§ Data to use
● ● ● ● ●
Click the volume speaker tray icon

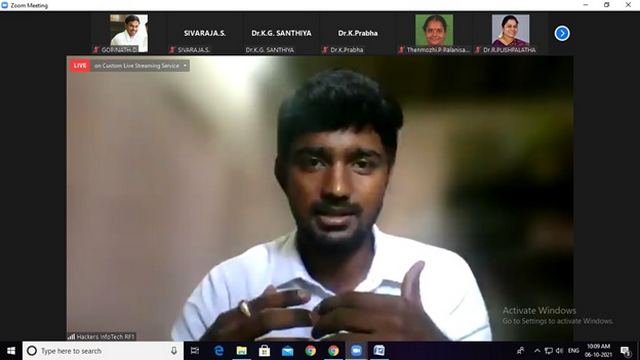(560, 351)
● ● ● ● ●
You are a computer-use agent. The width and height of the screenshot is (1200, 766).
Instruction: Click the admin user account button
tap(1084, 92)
● ● ● ● ●
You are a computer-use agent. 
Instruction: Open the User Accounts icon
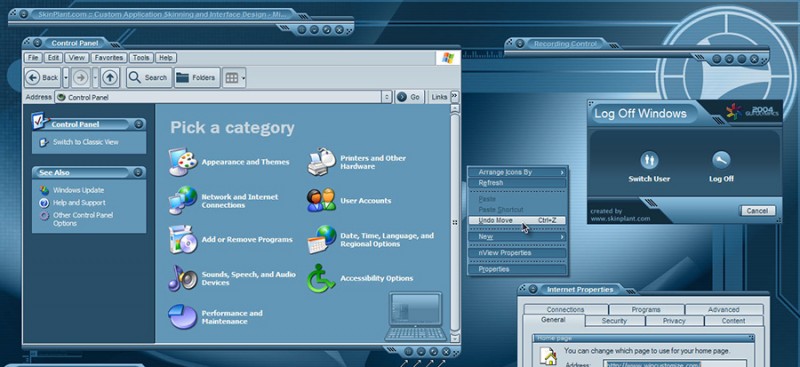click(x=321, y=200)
● ● ● ● ●
§ What you will do
Gather every line above that contains the word "icon", and copy each one in full.

§ Task result
Click the volume speaker tray icon
Instruction: Open the User Accounts icon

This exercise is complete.